Tuesday, 5 May 2015

Reflation trades reflating the P+L.

Yours truly can breath again having held his breath for probably longer than is safe, losing a few brain cells along the way. The enforced hypoxia experienced in my short bund holdings has been somewhat similar to that portrayed in movies where the hero manages to free himself from the sinking car and make it to the surface with only a second to spare. In fact it's better than that, the short bund position has launched through the P+L surface like a Trident ballistic missile. Trident - soon to be banned by the new USSR (Union of Scottish Socialist Regions).
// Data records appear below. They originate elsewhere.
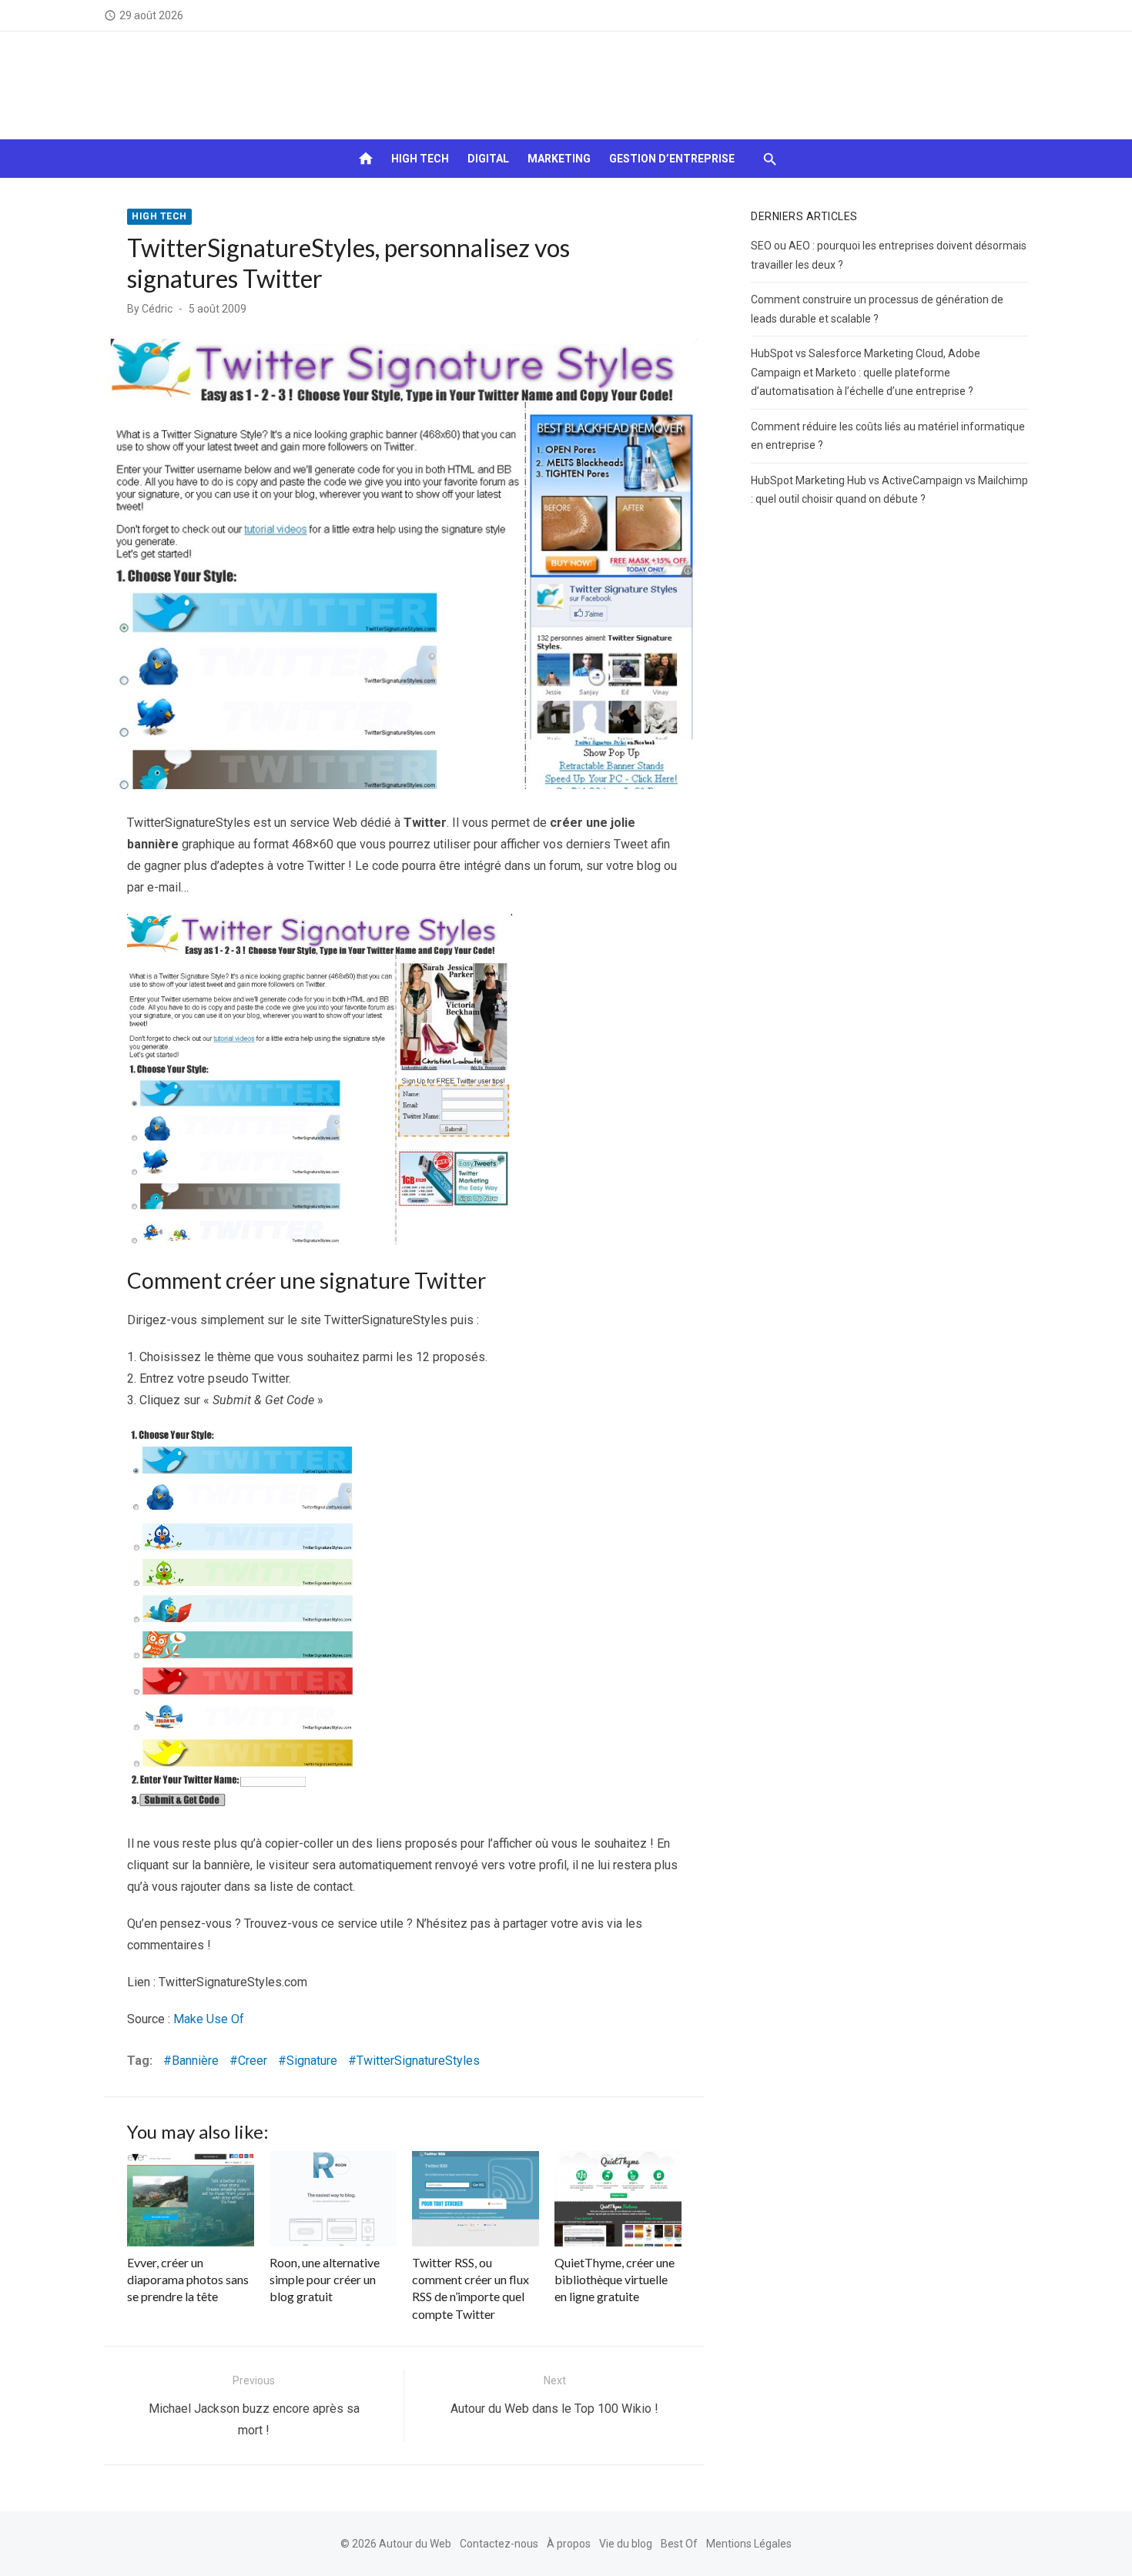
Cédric (157, 309)
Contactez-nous (499, 2544)
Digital (488, 158)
A 3% move lower in price over the last couple of weeks takes a lot of years of 0.07% yield to compensate. About 42 years in fact, which is a tad problematic on a 10yr bond. Of course not everyone bought at the top. The ECB started buying on March the 9th but yields are now higher than when they started. Not a problem when you are funding the QE at -0.20% cash rates and can run to maturity but are 10 years without a rate hike to over 25bp likely? But apart from ECB reputation it's the good old pension funds and real money accounts who are going to get hosed. My mind turns back to our friend at JPMorgan Asset Management -here

Oil stocks and other commodity linked overweights are all looking perky. Even the ones hedged against short FTSE. Long the FTSE global commodity names against short FTSE index is one way to cope with the impending mayhem that domestic stocks are likely to experience on Friday when every UK political leader prostitutes their principles in a bid to put together a coalition government whilst insisting their moral integrity. Ed Miliband may even have to call for the stone tablet equivalent of tippex. Polyfilla I guess.

Oil is still grinding upwards and completes the picture for the reflation trade. WTI through $60 which, being $18 above the low, is far enough away from the $24 it would have been if it had fallen $18, to call the $20 buck oilers just plain wrong. Despite the size of long positions in the futures markets I am not too concerned about oil topping soon. There are plenty of hastily applied commercial hedges that won’t be looking too clever when presented at the next oil company AGM. I continue to run long oily stuff since buying when the oil stocks showed us the base in March- here

And throughout all of the above it still feels that the market is trying to fight the move. The bund bulls, oil bears and general deflationistas have gone quiet but there hasn’t been a deafening roar that things have turned. This is apparently a correction. A term that marks the first touch of red hot steel on the posterior as the call of the cuckoo marks the start of spring.

I remain concerned that bonds are the San Andreas fault of the global markets and are going to trigger high leverage unwinds. Particularly stupidly priced tech and biotech stocks. So I am happy to remain long commodity stuff (even my dormant long AUD/USD is paying handsomely) and despite EM knock-on concerns via bonds I am also happily owning African commodity stocks (ex-South Africa I add).

Inflation is coming and with it a test of Draghi's 'til the end' QE commitment.